Alaska’s education spending lags behind national average when costs are factored in, economists say

Students in a second grade classroom at Ptarmigan Elementary School in Anchorage receive instruction from student teacher Erisa Koci.
Students in a second grade classroom at Ptarmigan Elementary School in Anchorage receive instruction from student teacher Erisa Koci on Sept. 29, 2023. (Tim Rockey/Alaska Public Media)

Alaska spends a lot of money on education – roughly 40% more than the national average per student. But research presented by the University of Alaska Anchorage’s Institute of Social and Economic Research on Thursday suggests that number doesn’t tell the whole story. 

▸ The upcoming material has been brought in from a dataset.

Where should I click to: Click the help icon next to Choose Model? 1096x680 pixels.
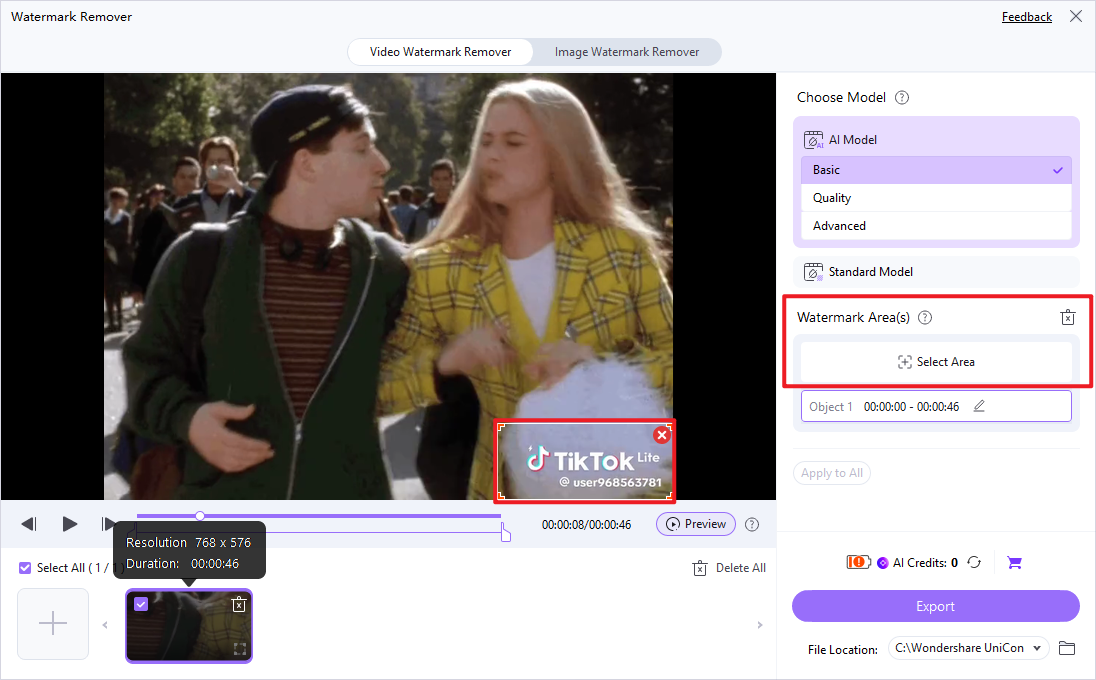(x=902, y=98)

Anyone who’s spent time in Alaska knows that things just cost more here. Education is no exception. 

But how much more?

Dayna DeFeo, who leads UAA’s Center for Alaska Education Policy Research, tried to answer that with a study last updated in 2022. She and her coauthors first looked at the state’s cost factor, part of the education funding formula that corrects for the higher cost of living in smaller, rural communities. DeFeo and her team also adjusted for the fact that small schools are more costly per person to run.

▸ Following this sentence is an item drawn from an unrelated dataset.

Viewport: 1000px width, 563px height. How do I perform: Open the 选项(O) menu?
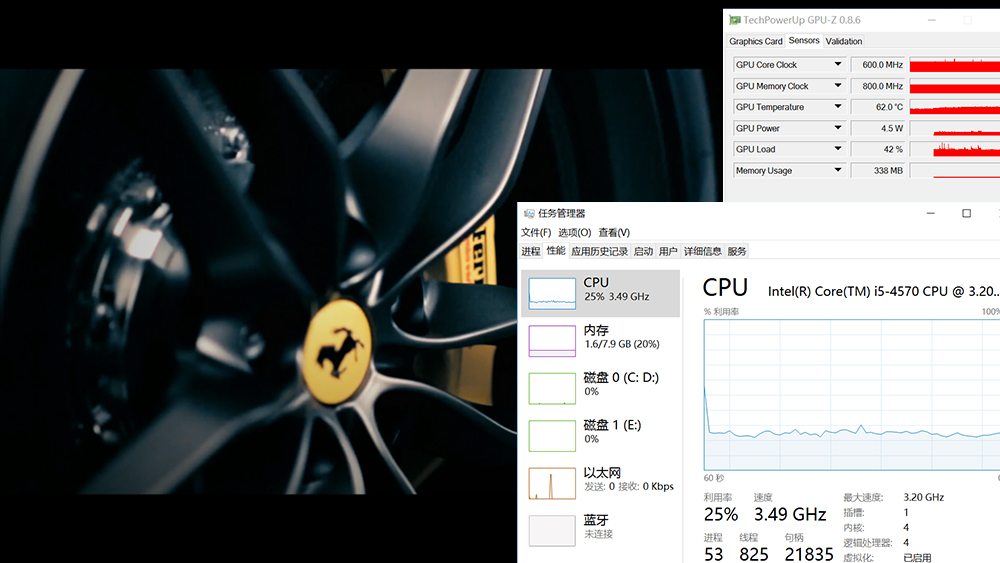click(574, 232)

“That adjustment alone – it’s explained more than half of the difference between Alaska spending and the national average,” DeFeo told attendees.

So, if you take into account the cost of living in, say, Unalakleet or Thorne Bay and compare it to Anchorage, Alaska spends about 20% more than the rest of the country on educating its kids. 

But, of course, prices in Anchorage are quite a bit higher than they are in the rest of the country. So DeFeo and her fellow researchers took a look at a widely used cost-of-living index published by the Council for Community and Economic Research and used that to make an apples-to-apples comparison.

“And when we did that, we actually find that Alaska dips below the national average by seven percentage points in 2019,” DeFeo said. She said her team looked at 2019 data because of lags in reporting and irregularities brought on by the pandemic.

So, after you consider the cost of gas, groceries, medical care, school supplies, electricity and everything else it takes to make an economy run, Alaska actually spends less per student than the rest of the country. And the gap has grown bigger in recent years – when they first looked at the question using 2017 data, Alaska’s spending was just about on par with the national average.

But Alaska’s per-student spending grew 3%  between 2017 and 2019. So how did the state fall further behind?

“What that means is that other states are investing more in public education,” DeFeo said. “They’re doing it more and faster than we are.”

Where is Alaska’s school money going? DeFeo points to three big drivers of rising costs. First is the large number of small schools dotting rural communities across the state. Small schools are just more expensive to run than bigger ones – turnover is high, they have to pay higher wages to attract teachers, and they can’t take advantage of shared resources in the way that larger districts can.

Another is health care – even outside of education, Alaska has the highest per-person health care costs in the U.S.

The third is energy. Fuel is expensive in remote communities, and electricity can cost three to five times more in rural areas than urban ones. And DeFeo says schools don’t benefit from the state’s Power Cost Equalization program, which offsets high electricity prices for rural residents. 

DeFeo said those issues complicate the funding puzzle.

“Those things aren’t really education policy issues, but they’re certainly affecting how we’re doing education policy, and they’re affecting our spending,” she said.

So even as education costs as a whole continue to grow, DeFeo says the higher spending in Alaska doesn’t keep pace with the nation. And she says that’s a worrying sign for Alaska’s schools.

“Alaska doesn’t produce all of the teachers that it needs to hire every year, and so we’re competing for teachers in a national market,” she said.

She says higher salaries, better benefits and working conditions for teachers and school staff could help keep Alaska from falling further behind.

“Of course, this is not just the teachers who need these quality and competitive resources,” DeFeo said. “Our students need this and deserve this, too.”